E quase gosto de quando era só eu, o eu que existiu antes do papai voltar para casa, o eu que vivia nesse apartamento minúsculo no subúrbio com a mamãe e um de seus inúmeros namorados engraçados. O eu em branco, sem histórias ou manias.

Mania de arranhar meus joelhos quando ninguém olhava, de enfiar cacos de vidro entre as bandagens dos meus dedos, de sonhar alto demais como se ainda tivesse décadas pela frente mesmo que agora tenha meus pés pendurados no parapeito do prédio que vivi por quase 7 anos.

Mania de estourar os elásticos que papai usava para amarrar o dinheiro das apostas contra os meus pulsos e de anotar minhas palavras favoritas no fundo das gavetas do móvel vazio que ficava perto da minha cama. Na Jaemin aparecia com uma certa frequência, entre uma e duas centenas de vezes, números inteiros já que quebradiços eram ruins de lidar. Assim como a rua da sua casa e a quantidade de vezes em que estive nesse mesmo lugar, 17, 18 agora, eu preferia aos pares.

E continuo passando os olhos, desenhando cada esquina e avenida, tentando agarrar qualquer sentimento que eu pudesse ter deixado para trás mas falhando miseravelmente, porque você estava ali.
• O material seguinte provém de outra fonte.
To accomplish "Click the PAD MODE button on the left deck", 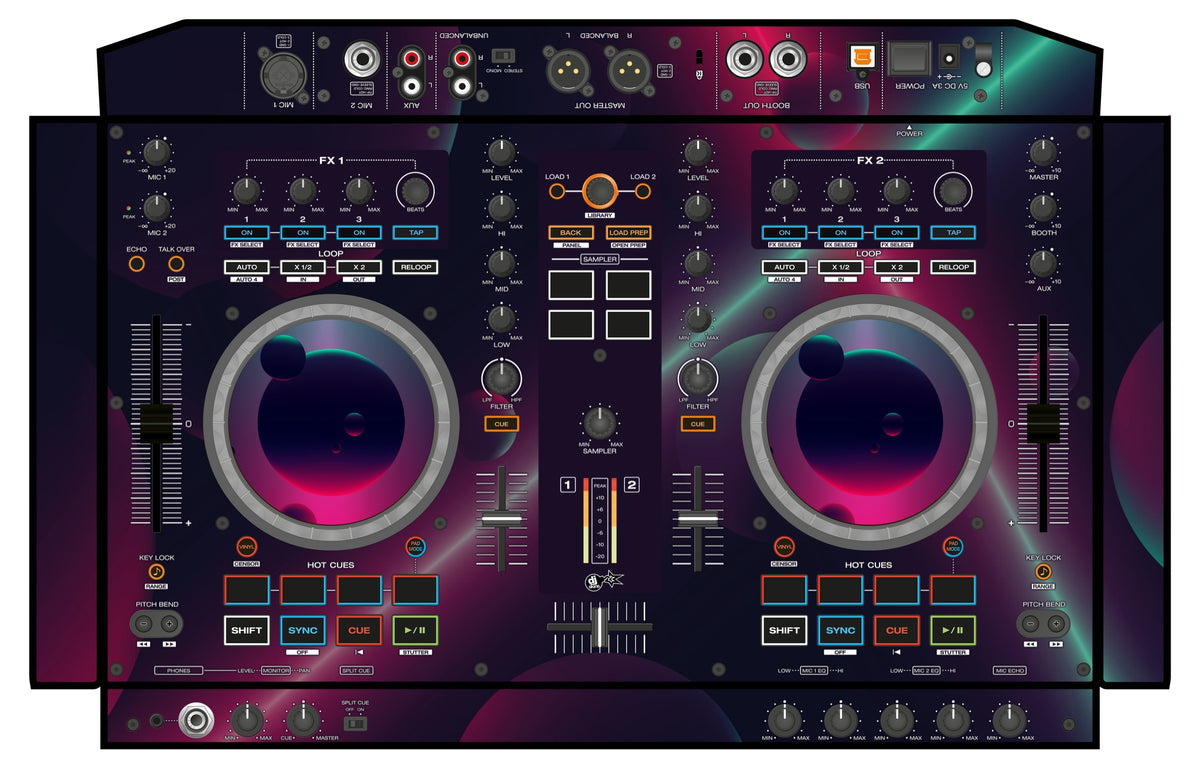I will (x=416, y=546).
Ali, sentado no banco do andar de baixo, por quê?

Seu cabelo agora desbotado, quase branco, o jeito que seus dedos riscam a madeira ainda é igual. Familiar demais, quente demais, confortável demais.
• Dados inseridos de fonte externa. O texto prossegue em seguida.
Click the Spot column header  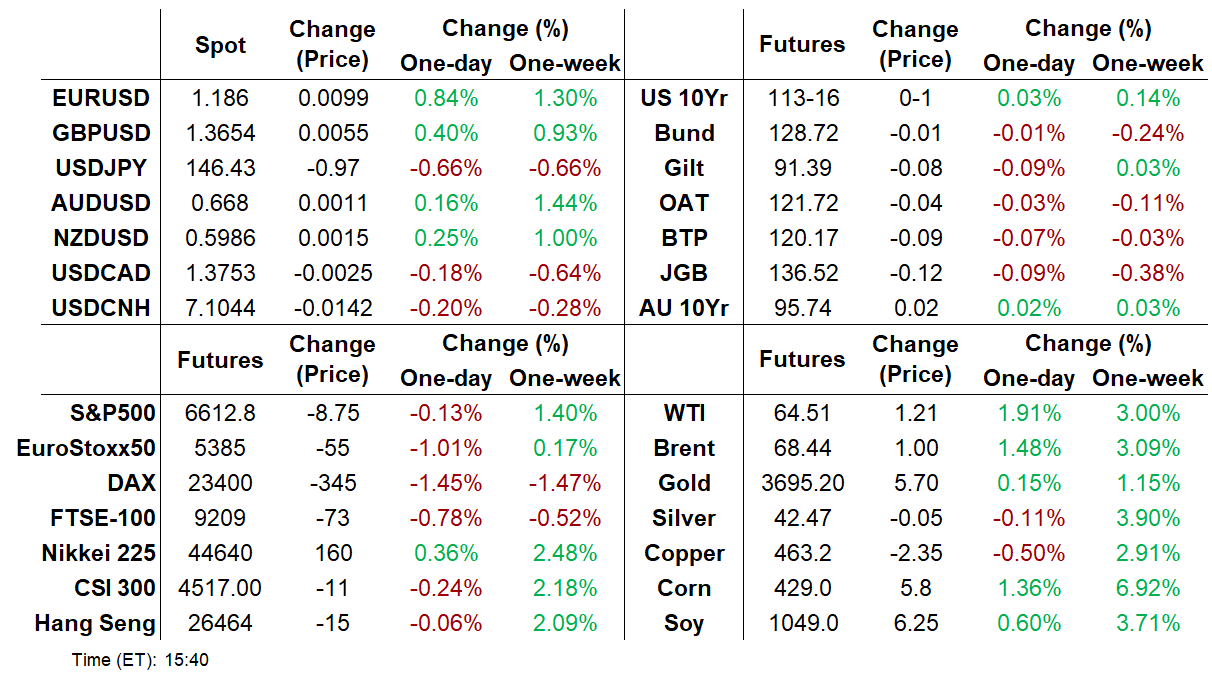click(x=220, y=45)
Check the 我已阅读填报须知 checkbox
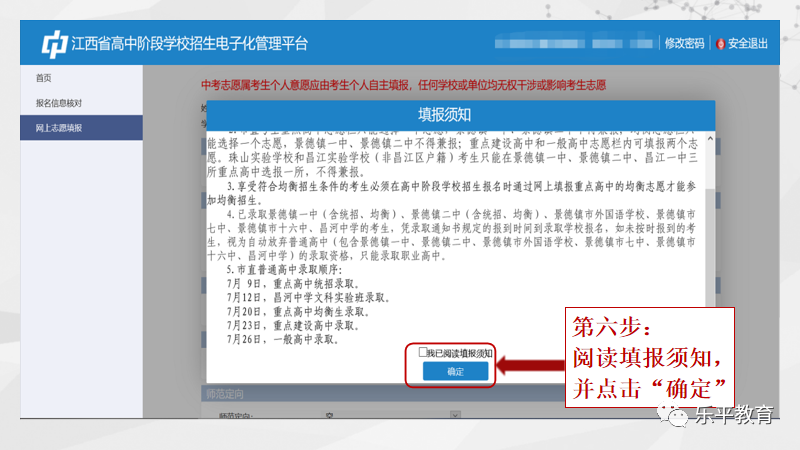The height and width of the screenshot is (450, 800). point(422,353)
Talvez tenha sido uma péssima ideia, mas não pego em uma caneta há bons meses, e mesmo se conhecesse todas as palavras do vocabulário de todas as línguas que você aprendeu não seria o suficiente. Não existem fonemas aptos para todas as desculpas esfarrapadas que você merece. E mesmo assim, com todos os anos e histórias, todos os ossos que quebramos e sentimentos que dilaceramos, desejo ter deixado uma carta.

Na Jaemin, sinto muito por não ter sido um pouco mais que o papai. Sinto muito por tirar você e colocar ele no lugar, sinto muito por ter ficado...

Sinto muito por fazer você assistir meu sangue manchar o asfalto.

Eu posso ver você daqui.

E talvez agora, que deixo meus pés escorregarem, você possa me ver também.